◆ PROBLEM DESCRIPTION: Copy the data below word for word, beginning with the line containing "will click(x=349, y=686)." and continuing through the line containing "pyautogui.click(x=80, y=48)", both included.

====

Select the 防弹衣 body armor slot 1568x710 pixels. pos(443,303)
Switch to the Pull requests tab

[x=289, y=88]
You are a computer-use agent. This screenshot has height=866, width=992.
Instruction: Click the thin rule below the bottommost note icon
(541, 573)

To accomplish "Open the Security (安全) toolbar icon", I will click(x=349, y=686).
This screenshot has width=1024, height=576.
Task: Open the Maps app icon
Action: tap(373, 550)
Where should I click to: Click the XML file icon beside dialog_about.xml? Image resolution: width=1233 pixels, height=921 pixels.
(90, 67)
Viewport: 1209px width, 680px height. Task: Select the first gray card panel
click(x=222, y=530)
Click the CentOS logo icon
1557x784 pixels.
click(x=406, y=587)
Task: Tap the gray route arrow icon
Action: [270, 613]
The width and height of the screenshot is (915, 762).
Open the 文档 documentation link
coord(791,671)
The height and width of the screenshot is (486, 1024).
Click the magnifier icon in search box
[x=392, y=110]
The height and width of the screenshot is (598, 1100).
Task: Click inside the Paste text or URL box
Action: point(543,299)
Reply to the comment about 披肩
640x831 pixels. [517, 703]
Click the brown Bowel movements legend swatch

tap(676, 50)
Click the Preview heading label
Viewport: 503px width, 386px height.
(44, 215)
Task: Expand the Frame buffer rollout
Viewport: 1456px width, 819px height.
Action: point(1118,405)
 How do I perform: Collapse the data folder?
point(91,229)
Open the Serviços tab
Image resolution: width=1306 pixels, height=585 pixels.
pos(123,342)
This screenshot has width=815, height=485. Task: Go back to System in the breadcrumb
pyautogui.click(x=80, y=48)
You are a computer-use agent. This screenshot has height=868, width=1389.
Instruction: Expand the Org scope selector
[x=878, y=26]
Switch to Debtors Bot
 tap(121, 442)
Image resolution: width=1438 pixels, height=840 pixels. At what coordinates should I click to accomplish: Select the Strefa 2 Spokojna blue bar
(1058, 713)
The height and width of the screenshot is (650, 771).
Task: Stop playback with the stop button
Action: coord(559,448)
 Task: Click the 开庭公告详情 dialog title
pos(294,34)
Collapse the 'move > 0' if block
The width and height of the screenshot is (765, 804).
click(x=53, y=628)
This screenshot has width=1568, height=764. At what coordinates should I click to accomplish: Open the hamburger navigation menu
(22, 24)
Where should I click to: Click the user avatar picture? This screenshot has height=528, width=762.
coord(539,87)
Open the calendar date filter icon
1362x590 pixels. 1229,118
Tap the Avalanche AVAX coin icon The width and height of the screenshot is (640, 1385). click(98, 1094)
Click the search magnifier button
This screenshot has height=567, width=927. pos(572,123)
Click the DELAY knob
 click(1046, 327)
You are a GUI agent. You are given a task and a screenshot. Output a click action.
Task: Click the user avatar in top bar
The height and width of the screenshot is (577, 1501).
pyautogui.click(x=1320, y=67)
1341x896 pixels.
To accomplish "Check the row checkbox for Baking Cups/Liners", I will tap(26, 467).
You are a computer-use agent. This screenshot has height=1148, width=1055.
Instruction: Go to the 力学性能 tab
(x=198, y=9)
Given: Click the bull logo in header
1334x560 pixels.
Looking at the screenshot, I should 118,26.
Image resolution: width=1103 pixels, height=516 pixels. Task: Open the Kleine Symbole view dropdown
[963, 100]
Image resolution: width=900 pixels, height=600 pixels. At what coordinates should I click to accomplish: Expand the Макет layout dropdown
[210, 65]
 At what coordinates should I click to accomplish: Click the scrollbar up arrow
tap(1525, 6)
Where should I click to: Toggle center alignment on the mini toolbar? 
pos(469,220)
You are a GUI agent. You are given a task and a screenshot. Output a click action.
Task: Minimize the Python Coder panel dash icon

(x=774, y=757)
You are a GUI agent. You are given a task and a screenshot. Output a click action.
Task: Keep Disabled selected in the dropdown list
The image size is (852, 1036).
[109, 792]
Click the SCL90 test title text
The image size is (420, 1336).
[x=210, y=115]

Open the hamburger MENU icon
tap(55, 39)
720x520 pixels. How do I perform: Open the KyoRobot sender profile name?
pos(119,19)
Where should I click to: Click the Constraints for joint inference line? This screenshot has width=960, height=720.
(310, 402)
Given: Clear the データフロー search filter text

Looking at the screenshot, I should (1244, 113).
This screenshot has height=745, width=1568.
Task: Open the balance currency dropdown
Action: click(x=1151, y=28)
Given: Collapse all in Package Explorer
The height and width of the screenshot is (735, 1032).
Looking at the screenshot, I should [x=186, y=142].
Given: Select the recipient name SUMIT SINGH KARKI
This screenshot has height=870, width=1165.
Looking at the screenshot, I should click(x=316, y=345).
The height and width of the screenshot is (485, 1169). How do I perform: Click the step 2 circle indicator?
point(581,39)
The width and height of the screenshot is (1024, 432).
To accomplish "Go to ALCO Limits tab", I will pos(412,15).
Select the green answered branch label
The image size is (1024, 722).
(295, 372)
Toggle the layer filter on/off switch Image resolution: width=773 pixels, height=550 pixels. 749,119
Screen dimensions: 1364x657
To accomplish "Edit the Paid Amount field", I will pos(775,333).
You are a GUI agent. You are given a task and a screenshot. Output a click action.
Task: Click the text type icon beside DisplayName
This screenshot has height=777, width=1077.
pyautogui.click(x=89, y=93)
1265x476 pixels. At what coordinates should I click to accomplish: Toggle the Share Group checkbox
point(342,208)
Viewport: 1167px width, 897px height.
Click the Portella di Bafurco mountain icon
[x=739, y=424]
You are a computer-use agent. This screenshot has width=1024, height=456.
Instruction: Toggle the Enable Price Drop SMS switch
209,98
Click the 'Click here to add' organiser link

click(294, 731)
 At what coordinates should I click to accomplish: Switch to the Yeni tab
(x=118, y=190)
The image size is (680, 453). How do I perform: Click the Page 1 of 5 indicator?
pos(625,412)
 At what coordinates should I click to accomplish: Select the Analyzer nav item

====

◆ EXERCISE RESULT:
To accomplish "Open the Security (安全) toolbar icon", I will click(x=349, y=686).
This screenshot has width=1024, height=576.
Task: Open the Maps app icon
Action: tap(373, 550)
Where should I click to: Click the XML file icon beside dialog_about.xml? Image resolution: width=1233 pixels, height=921 pixels.
(90, 67)
Viewport: 1209px width, 680px height. Task: Select the first gray card panel
click(x=222, y=530)
Click the CentOS logo icon
1557x784 pixels.
click(x=406, y=587)
Task: Tap the gray route arrow icon
Action: [270, 613]
The width and height of the screenshot is (915, 762).
Open the 文档 documentation link
coord(791,671)
The height and width of the screenshot is (486, 1024).
Click the magnifier icon in search box
[x=392, y=110]
The height and width of the screenshot is (598, 1100).
Task: Click inside the Paste text or URL box
Action: point(543,299)
Reply to the comment about 披肩
640x831 pixels. [517, 703]
Click the brown Bowel movements legend swatch

tap(676, 50)
Click the Preview heading label
Viewport: 503px width, 386px height.
(44, 215)
Task: Expand the Frame buffer rollout
Viewport: 1456px width, 819px height.
Action: point(1118,405)
 How do I perform: Collapse the data folder?
point(91,229)
Open the Serviços tab
Image resolution: width=1306 pixels, height=585 pixels.
pos(123,342)
This screenshot has width=815, height=485. Task: Go back to System in the breadcrumb
pyautogui.click(x=80, y=48)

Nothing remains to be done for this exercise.